▶ [Task goal]:
Copy exactly, and only, the lines from the line containing "Open the Dashboard" through the last line of the records below, both included.

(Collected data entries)
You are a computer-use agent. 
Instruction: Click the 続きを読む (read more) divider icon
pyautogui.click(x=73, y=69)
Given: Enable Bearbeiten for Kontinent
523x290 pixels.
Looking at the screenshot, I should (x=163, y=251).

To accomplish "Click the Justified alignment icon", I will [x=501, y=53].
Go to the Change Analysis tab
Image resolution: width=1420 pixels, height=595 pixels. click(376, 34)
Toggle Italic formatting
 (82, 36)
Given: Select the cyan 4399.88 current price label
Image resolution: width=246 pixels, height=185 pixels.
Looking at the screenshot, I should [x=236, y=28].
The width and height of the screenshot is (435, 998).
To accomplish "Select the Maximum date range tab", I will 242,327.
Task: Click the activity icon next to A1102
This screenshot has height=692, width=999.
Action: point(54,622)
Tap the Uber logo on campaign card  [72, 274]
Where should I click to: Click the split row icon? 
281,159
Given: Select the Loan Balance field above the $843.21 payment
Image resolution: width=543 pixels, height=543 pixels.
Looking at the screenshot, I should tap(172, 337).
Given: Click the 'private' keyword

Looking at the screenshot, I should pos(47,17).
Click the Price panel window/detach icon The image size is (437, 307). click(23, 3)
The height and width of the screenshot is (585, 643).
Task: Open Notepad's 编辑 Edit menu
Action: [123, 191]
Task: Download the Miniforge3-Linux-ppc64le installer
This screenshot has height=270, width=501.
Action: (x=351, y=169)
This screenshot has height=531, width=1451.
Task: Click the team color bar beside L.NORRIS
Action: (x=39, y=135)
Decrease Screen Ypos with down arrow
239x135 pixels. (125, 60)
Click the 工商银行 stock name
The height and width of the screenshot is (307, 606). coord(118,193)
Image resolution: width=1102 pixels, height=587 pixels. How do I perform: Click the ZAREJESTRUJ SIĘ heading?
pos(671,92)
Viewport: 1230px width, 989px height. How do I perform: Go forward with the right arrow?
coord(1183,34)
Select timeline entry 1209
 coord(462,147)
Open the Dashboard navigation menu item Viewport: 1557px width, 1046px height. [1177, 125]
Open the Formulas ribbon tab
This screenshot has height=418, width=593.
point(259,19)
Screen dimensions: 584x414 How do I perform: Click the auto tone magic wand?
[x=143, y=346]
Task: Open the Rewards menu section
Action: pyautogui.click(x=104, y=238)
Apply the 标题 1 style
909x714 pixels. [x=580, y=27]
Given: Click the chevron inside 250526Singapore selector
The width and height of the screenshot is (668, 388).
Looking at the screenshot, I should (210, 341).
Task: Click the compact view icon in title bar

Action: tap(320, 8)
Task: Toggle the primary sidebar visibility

▶ [Response]:
Open the Dashboard navigation menu item Viewport: 1557px width, 1046px height. [1177, 125]
Open the Formulas ribbon tab
This screenshot has height=418, width=593.
point(259,19)
Screen dimensions: 584x414 How do I perform: Click the auto tone magic wand?
[x=143, y=346]
Task: Open the Rewards menu section
Action: pyautogui.click(x=104, y=238)
Apply the 标题 1 style
909x714 pixels. [x=580, y=27]
Given: Click the chevron inside 250526Singapore selector
The width and height of the screenshot is (668, 388).
Looking at the screenshot, I should (210, 341).
Task: Click the compact view icon in title bar

Action: tap(320, 8)
Task: Toggle the primary sidebar visibility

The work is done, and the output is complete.